### WHAT IS BEING ASKED
The line with "639x483 pixels." starts the range, and the last line of the listing ends it. Retype that range exactly, without pictures.

### RECORDS TO PROCESS

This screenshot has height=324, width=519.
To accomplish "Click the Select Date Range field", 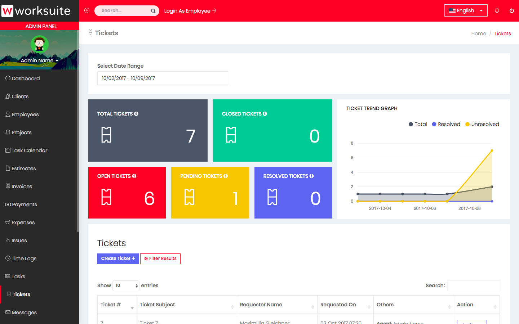I will (163, 78).
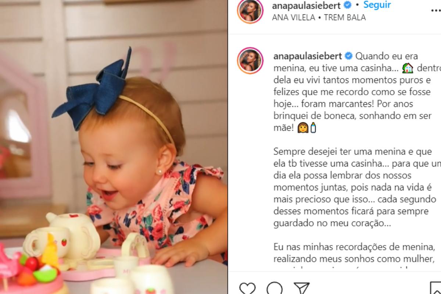Share the post via paper plane icon
This screenshot has height=294, width=441.
(x=302, y=289)
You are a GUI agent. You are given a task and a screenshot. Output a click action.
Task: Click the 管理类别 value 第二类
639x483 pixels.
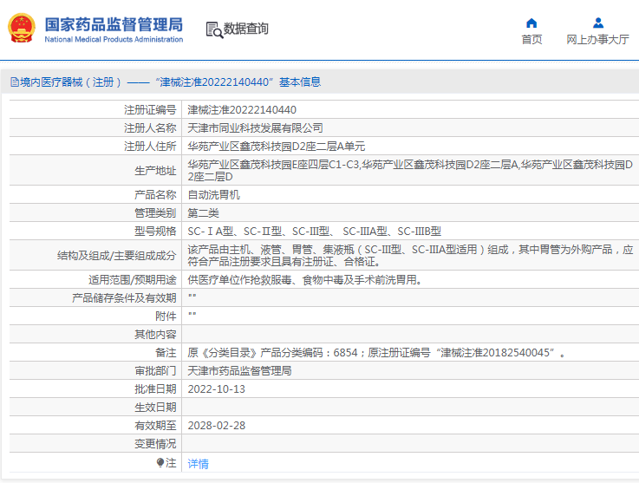point(204,213)
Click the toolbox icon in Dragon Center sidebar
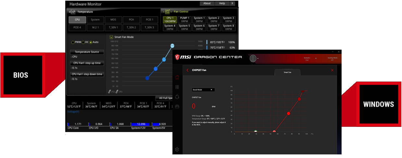Screen dimensions: 402x158 coord(177,106)
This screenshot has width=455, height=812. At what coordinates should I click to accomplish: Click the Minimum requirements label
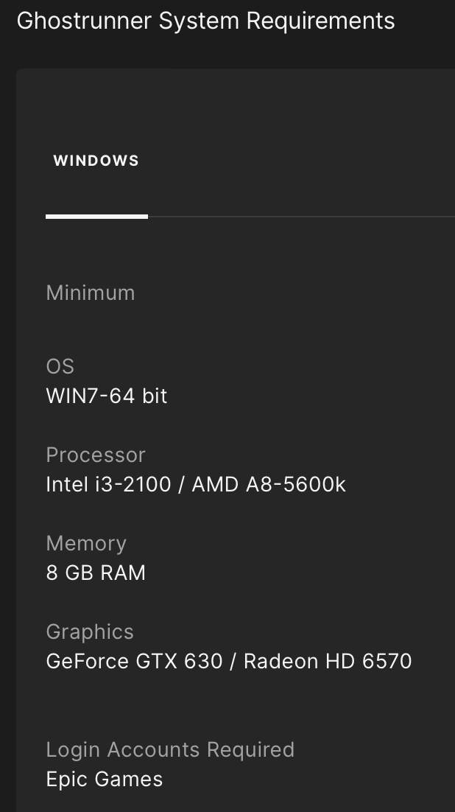[x=91, y=293]
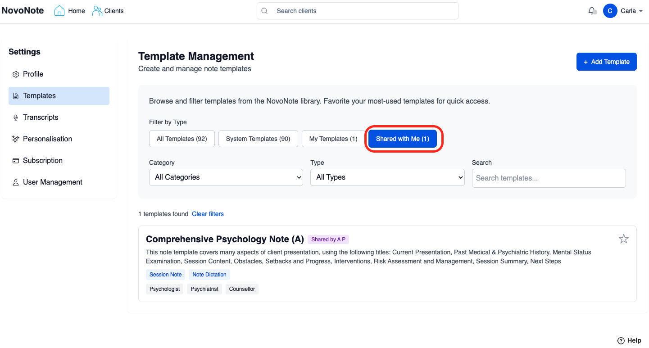Filter by System Templates (90)

(258, 139)
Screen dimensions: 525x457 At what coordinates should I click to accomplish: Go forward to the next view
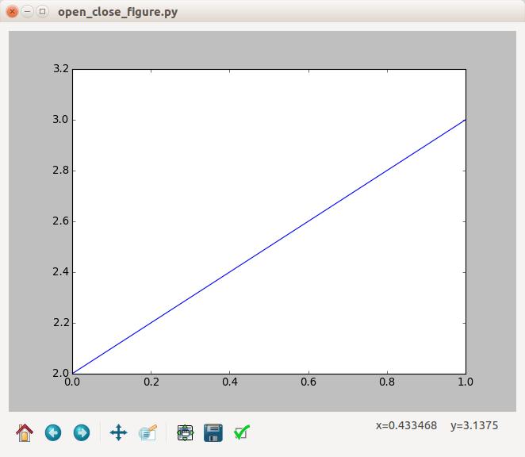[82, 432]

### WRITTEN REPLY
639x483 pixels.
point(204,213)
Click the toolbox icon in Dragon Center sidebar
Screen dimensions: 402x158 coord(177,106)
This screenshot has width=455, height=812. At what coordinates should I click to accomplish: Click the Minimum requirements label
[x=91, y=293]
Filter by System Templates (90)

(258, 139)
Screen dimensions: 525x457 At what coordinates should I click to accomplish: Go forward to the next view
[82, 432]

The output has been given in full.